Recollecting himself, and duties still undone, he stopped these premature preparations and, the valise happening to be the object under his vision, he gave it the most prolonged amorous gaze that ever fell to the lot of insensate leather. Then catching up the letter again, he read it over and over.
That evening a messenger boy ran up the Van Tassel steps, and five minutes afterward Clover was smiling and frowning in perplexity over a telegram addressed to her.
I shall come back at the first possible moment.
GORHAM PAGE.
Aunt Love had brought her the message, and she in her mystification read it aloud. Something in Miss Berry's glance, as she met her eyes, made her color rise finely.
"You need not speak of this to Mildred," she said after a pause, with dignity. "I—I do not quite understand it."
"I don't either," thought Miss Berry, discreetly moving away. "Either he's even more kinds of a gump than I thought, or else he's come to his senses with a crash.
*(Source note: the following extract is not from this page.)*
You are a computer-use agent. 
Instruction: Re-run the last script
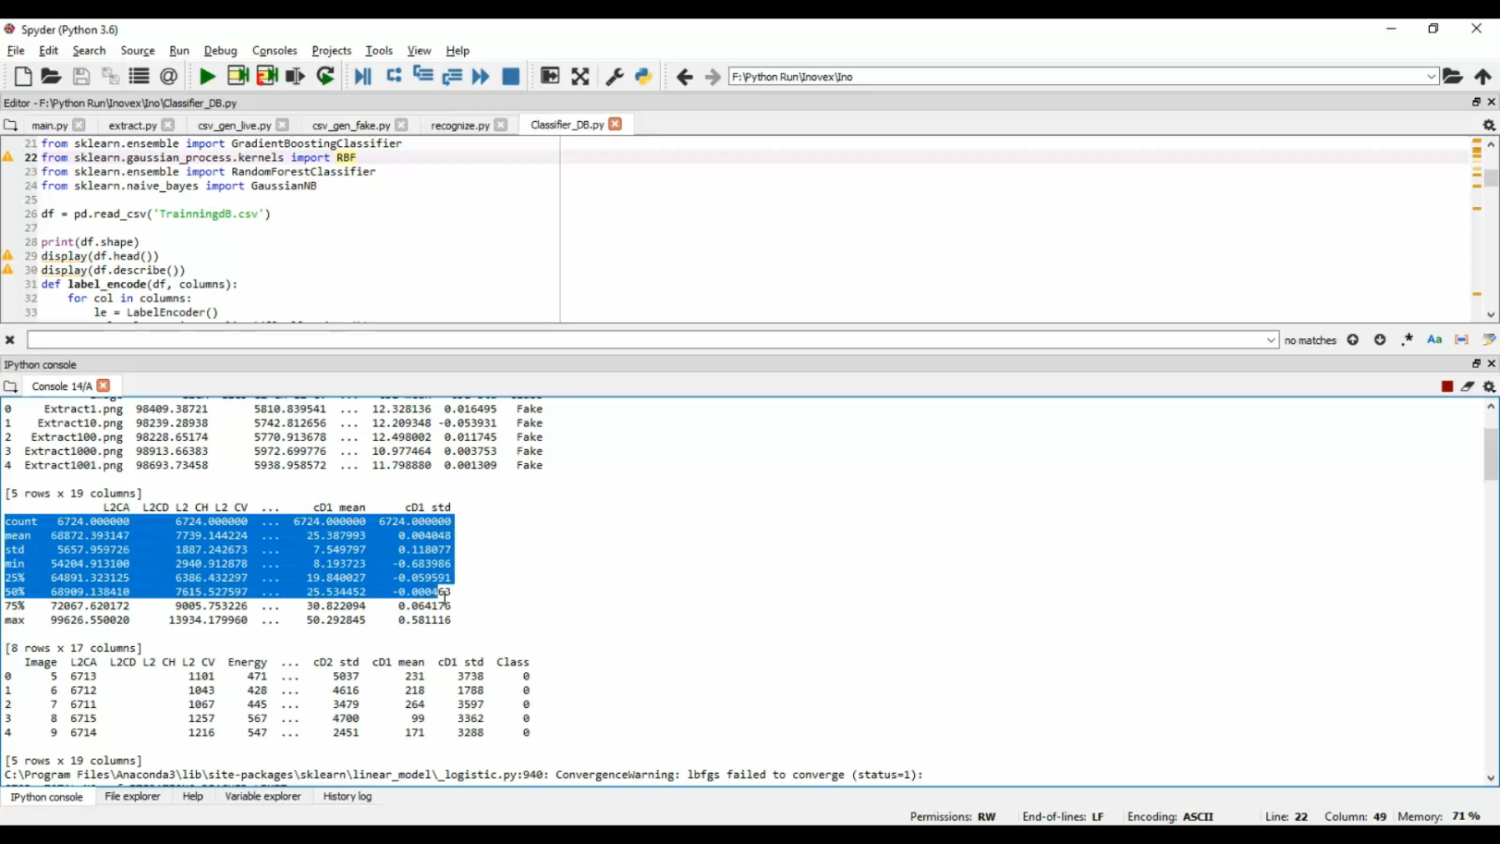point(326,76)
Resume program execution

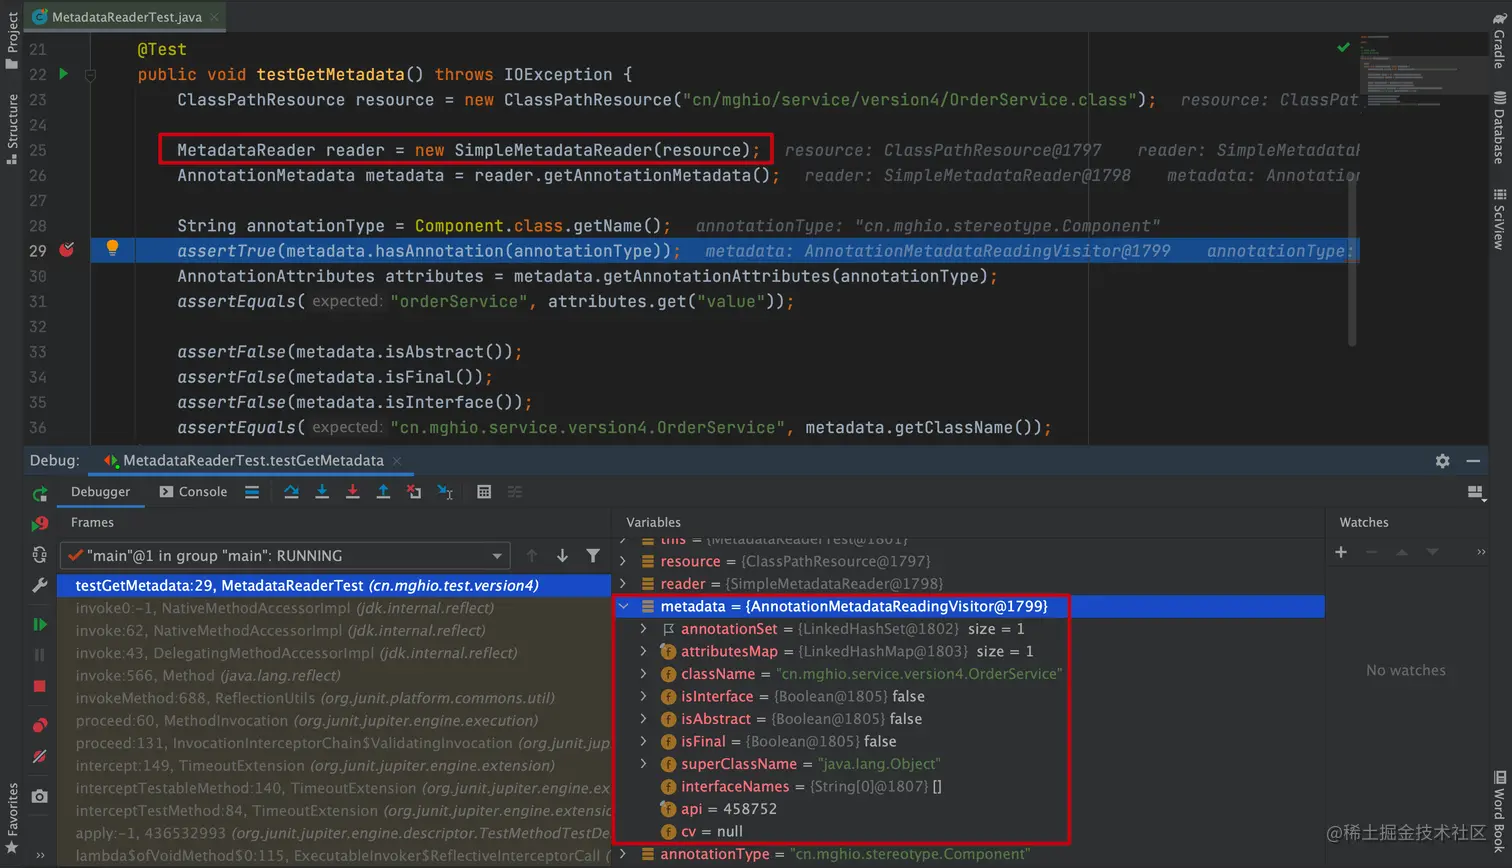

I always knew when Gorham Page did start out to love a woman somethin' had got to break; and it ain't goin' to be his heart now, thank the Lord. What a pair they will make! My, my!"
Page returned on the second day toward evening. He hoped fate would favor him by sending Mildred and Jack to the illumination that night. It did not occur to him that Clover might have gone too until he neared the house. Then the thought brought dismay. He had schooled himself for days to work and conquer among dry-as-dust details of his profession. Now, it seemed impossible to wait a matter of hours.
There was no one on the piazza when he ascended the steps, and the evening being fine the fact appeared sinister. Miss Berry answered his ring at the bell.
"Oh, it's you, is it?" was her greeting. "Glad to see you back, Mr. Gorham. It hasn't seemed right not to have you runnin' in every day."